Irinotecan, marketed by Pfizer as Camptosar, is a topoisomerase I inhibitor used clinically against colon cancer. Its active metabolite is inactivated in the body by uridine diphosphate glucoronosyltransferase 1A1 (UGT1A1). Patients with the otherwise benign Gilbert’s syndrome have insufficient UGT1A1, and therefore, when treated with irinotecan receive an effectively higher dose and suffer toxicity. An invader assay has been developed to detect this genotype in colon cancer patients, making irinotecan the first chemotherapy agent individually dosed by genotype.
Approximately 15–20% of breast cancers overexpress HER2/neu. Trastuzumab (Herceptin, Genentech) is only effective in these cancers, so breast tumors are routinely tested for this overexpression to determine the appropriate course of treatment.
Erlotinib hydrochloride, marketed as Tarceva (Genentech, OSI Pharmaceuticals), is used to treat non-small-cell lung cancer. As it targets the EGF receptor, a test for EGFR mutations in cancer patients would probably help predict who will best respond to it and similar kinase inhibitors.

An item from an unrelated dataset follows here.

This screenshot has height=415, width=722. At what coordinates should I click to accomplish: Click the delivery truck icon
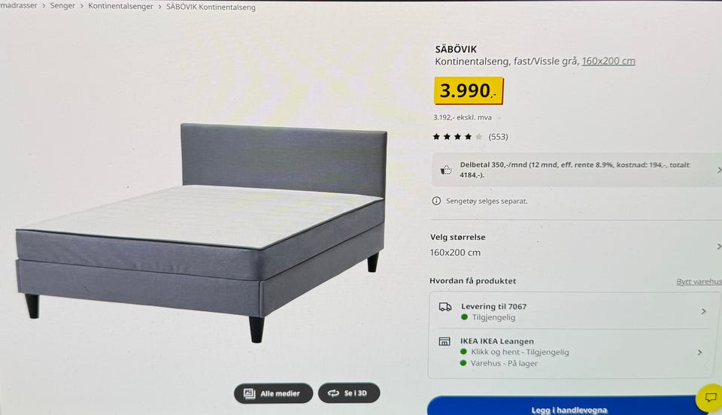(444, 307)
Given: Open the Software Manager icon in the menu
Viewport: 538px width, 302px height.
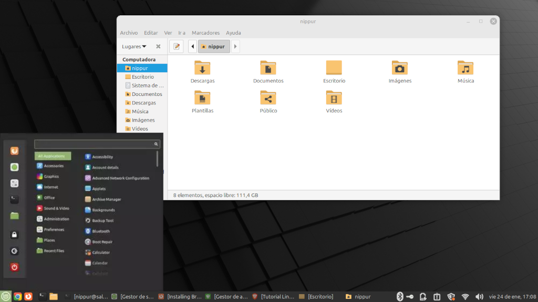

As an independent third party, C-Path has induced 18 pharmaceutical companies to share their methodologies, then summarized and compared them. This cooperation will determine if EGFR is in fact a valuable biomarker and, just as importantly, which test is best for predicting efficacy of drugs targeting it. Speeding up the trial process in this way could reduce the number of costly failed drugs and lower the price of prescription drugs in general.
Dr. Woosley opines that “biomarkers are not being fully utilized for drug development.” They could be used to predict, and thereby prevent, a new drug’s side effects and to account for variability in efficacy.
The representative examples mentioned here are only that; the uses for biomarkers need be limited only by researchers’ creativity. For instance, a group at the Technion in Israel recently described a novel technology for cancer biomarker discovery that they dubbed “humoral proteomics,” based on the fact that cancer patients have expanded antibody repertoires with abnormal specificities. Biomarkers have the potential to make medicine more like it should be: more personalized, more predictive, more preemptive, and ultimately more effective.